- **Source passage**
Please add the Chinese language to the page of the website

I understand that the W3C standard still accepts zh for legacy and backward compatibility reasons. Major modern browsers support cmn because they support the web standard, as well as zh for backward compatibility. Since MB is developing its software and the website has yet to have a Chinese version, there’s no backward compatibility issues to consider. But this is not a big deal and it’s for the developers to decide.

yes,zh-cn and zh-tw
These are the only two

This has always been a hack, though, as traditional Han is not specific to Taiwan.

Don’t we have something that looks like Hant and Hans somewhere in MB already?
Maybe in the release script, certainly.

I agree. If we are to change zh-Hans to zh-TW, then we must support other regional variants of zh. Take this example: Traditional Chinese is the predominant Chinese script used in Taiwan and Hong Kong. 監製 in Hong Kong is producer, but in Taiwan, it’s executive producer. Executive producer in Hong Kong is 執行監製. Producer in Taiwan is 製作人. If we only support one regional variant of Chinese, we are inducing editors to enter the wrong relationships.

5 Likes

I have only seen these two on I18N’s mature website, and I have shown simplified and traditional Chinese here. These are the only two.

When you say other variants, that means spoken words, not written characters.
In fact, there are only two written characters: “简体中文”and“繁体中文”

- **Excerpted records**
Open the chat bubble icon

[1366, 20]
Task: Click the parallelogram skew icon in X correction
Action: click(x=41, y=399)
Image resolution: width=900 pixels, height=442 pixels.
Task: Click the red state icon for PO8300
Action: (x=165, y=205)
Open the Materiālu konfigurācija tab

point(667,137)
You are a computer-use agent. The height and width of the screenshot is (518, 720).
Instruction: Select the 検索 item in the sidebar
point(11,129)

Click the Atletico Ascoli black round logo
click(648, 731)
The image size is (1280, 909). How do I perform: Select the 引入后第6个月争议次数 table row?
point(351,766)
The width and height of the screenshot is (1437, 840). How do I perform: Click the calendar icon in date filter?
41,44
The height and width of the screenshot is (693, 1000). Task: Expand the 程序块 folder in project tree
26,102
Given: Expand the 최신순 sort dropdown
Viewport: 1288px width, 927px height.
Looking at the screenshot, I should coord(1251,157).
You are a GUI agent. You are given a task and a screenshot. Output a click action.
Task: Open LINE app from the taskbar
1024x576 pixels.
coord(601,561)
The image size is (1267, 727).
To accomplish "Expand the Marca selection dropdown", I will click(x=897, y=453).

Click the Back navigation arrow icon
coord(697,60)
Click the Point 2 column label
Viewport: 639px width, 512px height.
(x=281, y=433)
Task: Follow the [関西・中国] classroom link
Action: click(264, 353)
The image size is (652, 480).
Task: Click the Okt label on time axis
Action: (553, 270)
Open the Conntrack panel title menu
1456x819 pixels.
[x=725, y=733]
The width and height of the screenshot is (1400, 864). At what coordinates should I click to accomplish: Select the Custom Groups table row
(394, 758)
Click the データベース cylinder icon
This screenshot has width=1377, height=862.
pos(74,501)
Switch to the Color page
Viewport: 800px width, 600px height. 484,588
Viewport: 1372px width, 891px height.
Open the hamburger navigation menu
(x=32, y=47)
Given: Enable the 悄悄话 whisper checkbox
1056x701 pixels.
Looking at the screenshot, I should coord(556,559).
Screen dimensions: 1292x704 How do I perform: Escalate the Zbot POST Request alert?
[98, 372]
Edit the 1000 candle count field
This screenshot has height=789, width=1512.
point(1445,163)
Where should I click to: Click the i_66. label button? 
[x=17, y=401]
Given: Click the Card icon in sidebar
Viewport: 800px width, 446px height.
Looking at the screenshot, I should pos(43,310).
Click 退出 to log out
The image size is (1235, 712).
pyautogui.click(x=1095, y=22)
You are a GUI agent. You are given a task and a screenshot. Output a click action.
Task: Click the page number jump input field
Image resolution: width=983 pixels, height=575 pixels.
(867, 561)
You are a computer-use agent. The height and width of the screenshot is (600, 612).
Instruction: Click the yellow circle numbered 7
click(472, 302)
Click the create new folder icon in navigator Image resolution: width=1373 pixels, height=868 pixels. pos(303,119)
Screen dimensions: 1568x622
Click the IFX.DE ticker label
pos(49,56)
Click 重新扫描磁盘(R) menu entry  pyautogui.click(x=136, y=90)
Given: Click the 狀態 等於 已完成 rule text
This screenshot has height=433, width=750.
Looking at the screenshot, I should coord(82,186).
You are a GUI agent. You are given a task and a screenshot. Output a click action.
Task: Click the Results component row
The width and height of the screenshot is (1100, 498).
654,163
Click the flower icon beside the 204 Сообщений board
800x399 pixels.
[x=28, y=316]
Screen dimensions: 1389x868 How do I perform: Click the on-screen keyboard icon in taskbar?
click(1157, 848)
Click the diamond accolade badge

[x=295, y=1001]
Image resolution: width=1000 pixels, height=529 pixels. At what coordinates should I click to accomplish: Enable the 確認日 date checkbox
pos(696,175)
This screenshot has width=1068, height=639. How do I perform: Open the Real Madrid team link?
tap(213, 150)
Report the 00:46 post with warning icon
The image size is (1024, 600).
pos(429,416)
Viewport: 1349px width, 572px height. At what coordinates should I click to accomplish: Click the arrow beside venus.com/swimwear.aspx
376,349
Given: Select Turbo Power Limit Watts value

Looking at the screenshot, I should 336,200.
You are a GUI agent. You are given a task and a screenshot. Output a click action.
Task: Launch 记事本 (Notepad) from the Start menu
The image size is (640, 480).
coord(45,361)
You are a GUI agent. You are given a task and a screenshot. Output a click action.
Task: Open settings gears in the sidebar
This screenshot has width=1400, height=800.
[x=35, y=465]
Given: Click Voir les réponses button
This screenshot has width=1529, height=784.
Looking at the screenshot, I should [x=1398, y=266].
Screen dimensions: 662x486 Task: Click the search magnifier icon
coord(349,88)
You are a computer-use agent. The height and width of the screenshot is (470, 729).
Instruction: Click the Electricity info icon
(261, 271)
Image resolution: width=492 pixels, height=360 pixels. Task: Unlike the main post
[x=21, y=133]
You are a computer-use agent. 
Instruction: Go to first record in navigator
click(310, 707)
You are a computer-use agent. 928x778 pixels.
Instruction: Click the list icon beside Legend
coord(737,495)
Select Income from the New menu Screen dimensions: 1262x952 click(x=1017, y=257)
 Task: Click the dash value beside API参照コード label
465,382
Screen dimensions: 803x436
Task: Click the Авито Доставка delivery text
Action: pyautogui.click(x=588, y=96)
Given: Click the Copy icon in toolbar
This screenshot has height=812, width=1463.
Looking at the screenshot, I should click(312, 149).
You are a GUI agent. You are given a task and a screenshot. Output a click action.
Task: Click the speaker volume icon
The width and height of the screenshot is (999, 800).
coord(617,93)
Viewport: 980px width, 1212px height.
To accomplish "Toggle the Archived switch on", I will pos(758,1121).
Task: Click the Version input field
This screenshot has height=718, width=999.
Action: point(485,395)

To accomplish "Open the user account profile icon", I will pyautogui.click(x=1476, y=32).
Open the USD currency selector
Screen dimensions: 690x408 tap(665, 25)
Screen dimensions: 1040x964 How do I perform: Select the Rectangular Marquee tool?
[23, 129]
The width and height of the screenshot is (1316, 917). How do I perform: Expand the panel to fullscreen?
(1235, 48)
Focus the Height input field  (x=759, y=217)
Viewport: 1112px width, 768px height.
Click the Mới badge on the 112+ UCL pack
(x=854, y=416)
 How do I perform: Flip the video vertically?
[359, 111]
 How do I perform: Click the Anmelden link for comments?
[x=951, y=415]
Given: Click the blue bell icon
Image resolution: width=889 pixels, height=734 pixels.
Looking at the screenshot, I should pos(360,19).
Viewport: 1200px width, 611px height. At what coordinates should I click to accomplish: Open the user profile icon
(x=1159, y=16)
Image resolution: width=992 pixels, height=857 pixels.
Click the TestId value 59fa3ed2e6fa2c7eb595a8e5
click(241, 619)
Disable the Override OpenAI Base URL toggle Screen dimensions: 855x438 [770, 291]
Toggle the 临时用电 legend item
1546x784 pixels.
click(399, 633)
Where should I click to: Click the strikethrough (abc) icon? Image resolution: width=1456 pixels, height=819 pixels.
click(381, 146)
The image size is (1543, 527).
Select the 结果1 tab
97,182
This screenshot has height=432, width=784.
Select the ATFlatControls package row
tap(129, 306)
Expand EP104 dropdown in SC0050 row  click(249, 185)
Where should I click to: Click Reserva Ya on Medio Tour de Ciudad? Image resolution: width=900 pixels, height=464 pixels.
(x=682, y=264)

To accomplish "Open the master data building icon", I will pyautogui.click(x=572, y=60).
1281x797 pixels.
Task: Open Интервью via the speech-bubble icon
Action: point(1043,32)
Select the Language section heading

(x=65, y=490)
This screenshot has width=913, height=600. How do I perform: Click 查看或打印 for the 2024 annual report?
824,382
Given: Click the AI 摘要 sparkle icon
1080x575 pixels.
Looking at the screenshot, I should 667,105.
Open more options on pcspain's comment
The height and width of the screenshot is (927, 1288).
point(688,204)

- **The task**
From the thread on adding Chinese to the website, extract the passage starting at "I understand that" and ending at "release script, certainly.". The data above are not required for this exercise.

- **Final result**
I understand that the W3C standard still accepts zh for legacy and backward compatibility reasons. Major modern browsers support cmn because they support the web standard, as well as zh for backward compatibility. Since MB is developing its software and the website has yet to have a Chinese version, there’s no backward compatibility issues to consider. But this is not a big deal and it’s for the developers to decide.

yes,zh-cn and zh-tw
These are the only two

This has always been a hack, though, as traditional Han is not specific to Taiwan.

Don’t we have something that looks like Hant and Hans somewhere in MB already?
Maybe in the release script, certainly.